En el reinado de Felipe II, que en materia de escarceos románticos también fue prudente, se produce sin embargo la intervención de una «cortesana» en el amplio sentido que le dimos al principio. Se dice que fue amante del rey o que, al menos, éste la pretendió y recibió calabazas, razón por la que, al final de su vida, la trató muy duramente. Nos referimos a la tuerta pero bella Ana de Mendoza de la Cerda, Princesa de Éboli.

Mientras que no es probado ni su relación ni su negativa a ella con el rey, sí lo es que tuvo amores con el secretario traidor, Antonio Pérez, quien fue acusado del asesinato de Juan Escobedo, secretario, a su vez, de don Juan de Austria, por haber descubierto ciertos tejemanejes de Pérez con los holandeses, todo ello envuelto en una complicada trama de intrigas políticas por la sucesión del vacante trono de Portugal. Parece probable que la de Éboli, si no intervino, sí conoció de primera mano lo uno y la otra.

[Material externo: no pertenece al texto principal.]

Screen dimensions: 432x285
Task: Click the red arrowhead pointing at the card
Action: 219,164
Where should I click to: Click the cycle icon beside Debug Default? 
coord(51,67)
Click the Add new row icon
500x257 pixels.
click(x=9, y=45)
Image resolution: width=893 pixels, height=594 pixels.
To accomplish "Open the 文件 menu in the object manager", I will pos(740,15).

El asunto tuvo su gran trascendencia, pues Pérez huyó poniéndose bajo la protección de las instituciones del Reino de Aragón, lo que obligó a Filipo a solicitar la intervención del único tribunal contra el que ninguna institución se enfrentaba: la Inquisición y al final, en su cólera, decapitar al Justicia Mayor de Aragón, don Juan de Lanuza.

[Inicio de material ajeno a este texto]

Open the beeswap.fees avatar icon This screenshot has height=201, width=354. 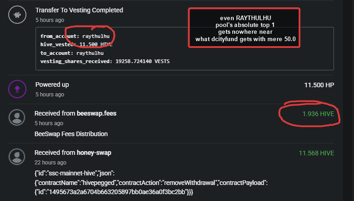tap(17, 117)
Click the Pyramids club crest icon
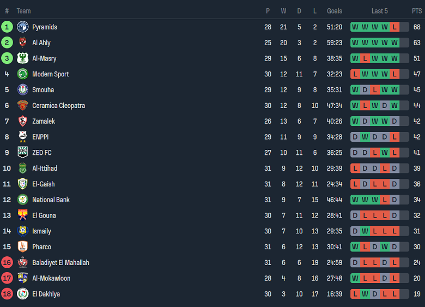 [x=22, y=27]
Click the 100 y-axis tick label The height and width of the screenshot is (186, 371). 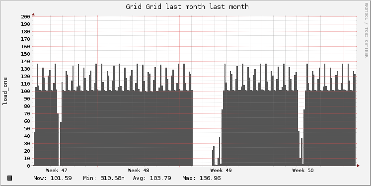(x=25, y=91)
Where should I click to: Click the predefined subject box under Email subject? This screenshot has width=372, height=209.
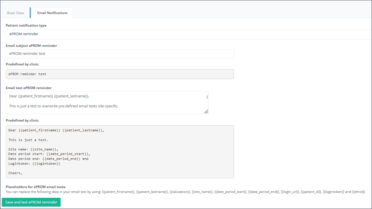(120, 74)
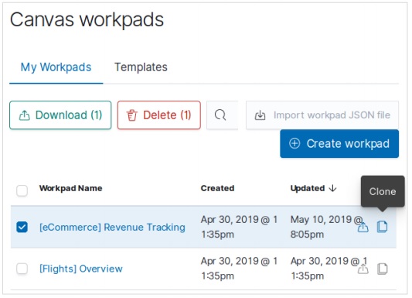Screen dimensions: 412x298
Task: Switch to the Templates tab
Action: coord(141,67)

Si el rey encerró a la de Éboli en el Torreón de Pinto primero, en Santorcaz después y definitivamente en el Palacio Ducal de Pastrana, más parece que fuera debido a la ira regia por la traición que a celos de amante despechado.

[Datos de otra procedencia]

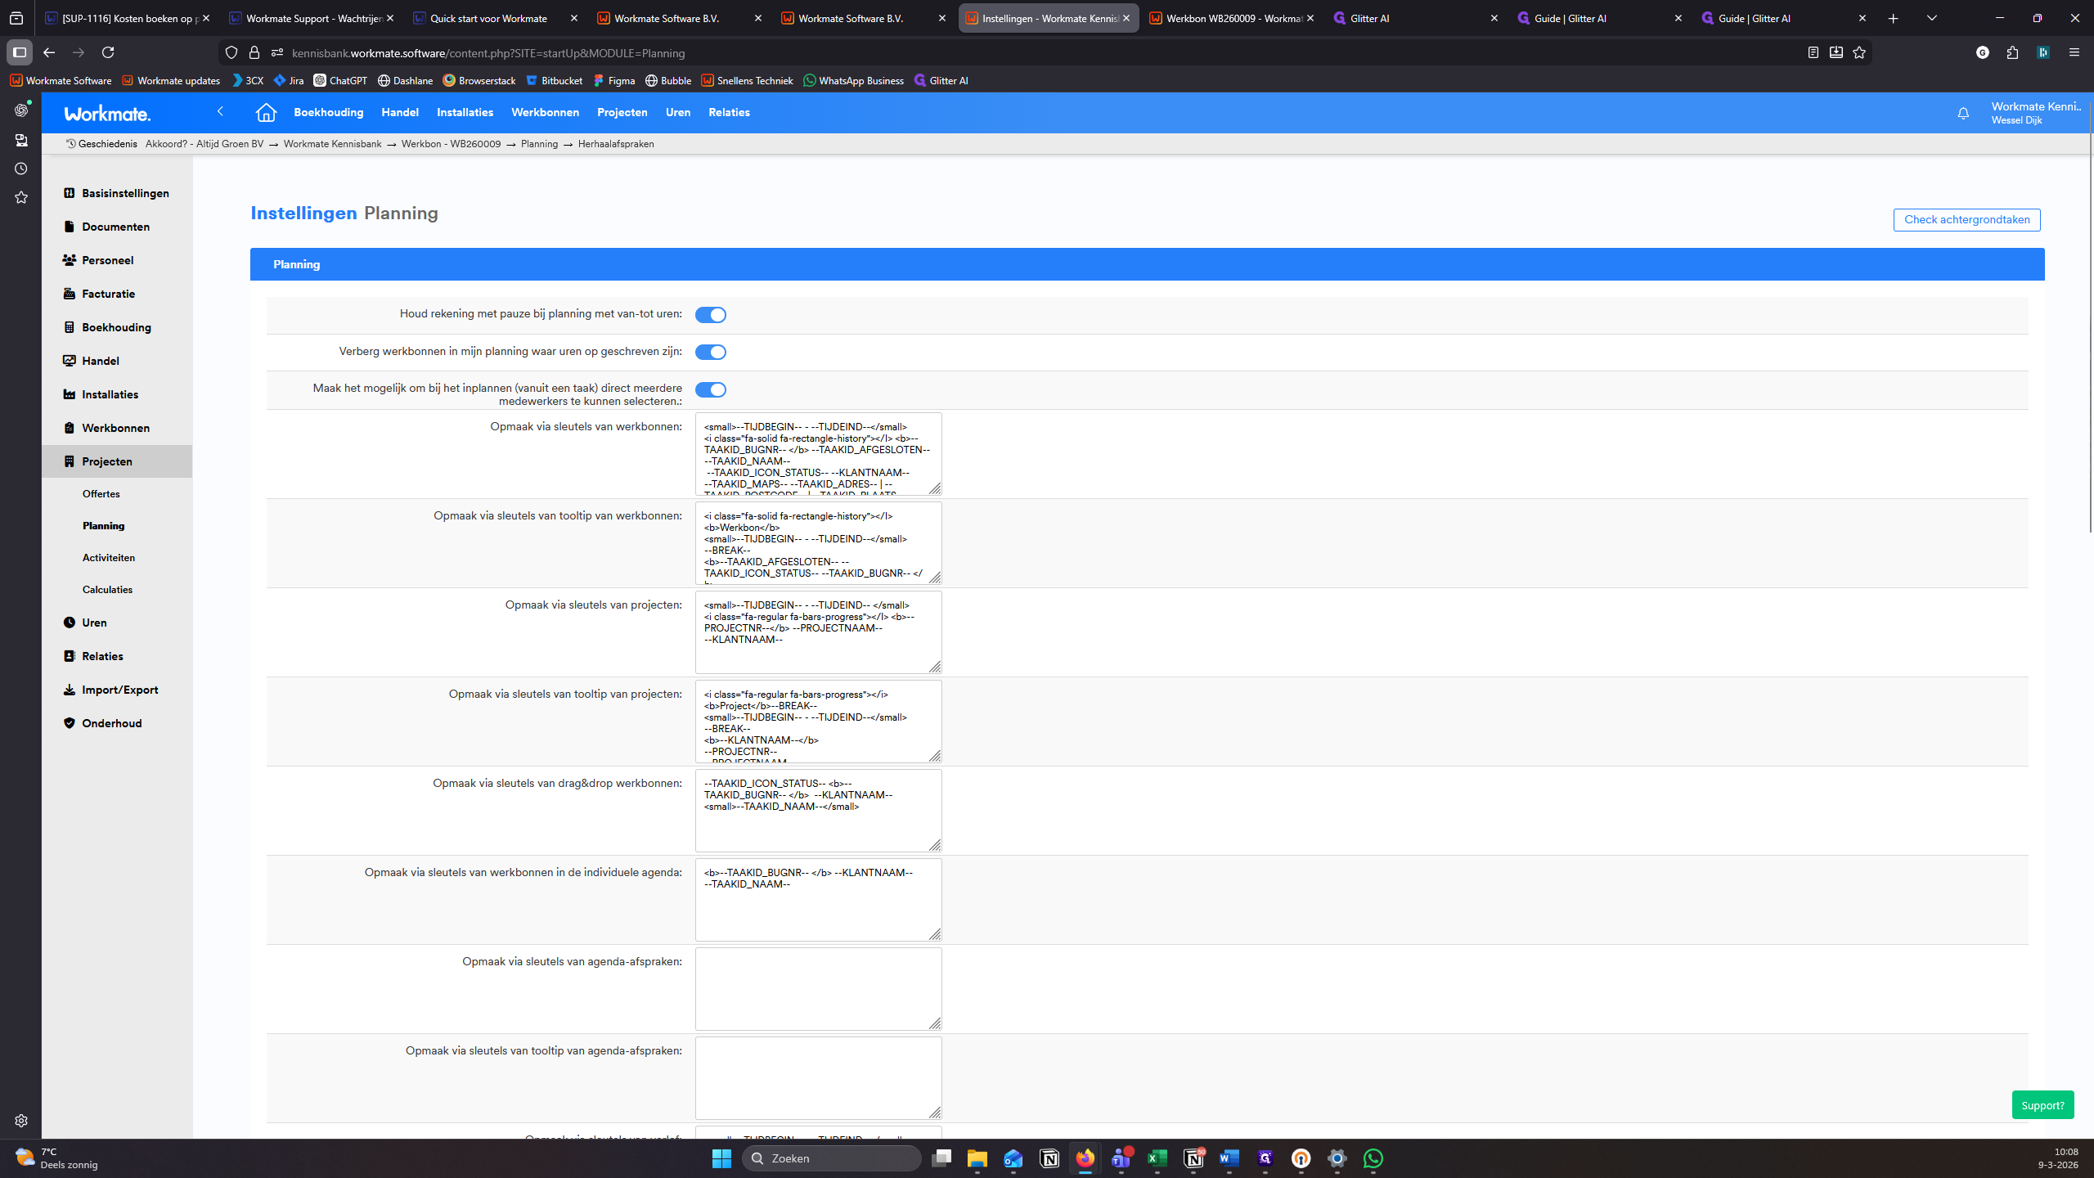Disable Verberg werkbonnen in mijn planning toggle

En el reinado de Felipe III no se  destacan cortesanas. ¡Bastante tuvimos con los cortesanos Duque de Lerma, primero, y el de Uceda después!

Sin embargo, con Felipe IV la lista puede ser interminable, pues además de los doce hijos que tuvo de sus dos matrimonios, tuvo, que la Historia conozca, ocho extramatrimoniales, algunos de los cuales tuvieron su importancia política, como don Juan José de Austria, «presidente» del Gobierno en los años 1677 y 1679, fruto de sus amores con la actriz María Inés Calderón, La Calderona.

Pero las cortesanas de la época, bien fueran de alta cuna o de baja estofa, aparte de dar hijos extramatrimoniales al monarca, algunos de cierta relevancia, no tenían incidencia en la vida política. Eran solo lo que eran. Aves de paso, que diría el Sabina. Quizás por ello cierta dama a la que el rijoso rey (el Cuarto Felipe) pretendía, le dio calabazas espetándole: «Señor, no tengo vocación de monja – se refería a La Calderona que cuando abandonó el lecho conyugal la ingresaron en un convento del que llegó a ser abadesa – ni de puta de historia».

Y aunque cortesanas hubo, sí, que influyeron en el devenir político, como la de Éboli, la tónica general hasta este momento histórico fue el ya dicho de no tener incidencia política alguna. Aunque nunca se sabe qué hubiera sido mejor, ¿no creen?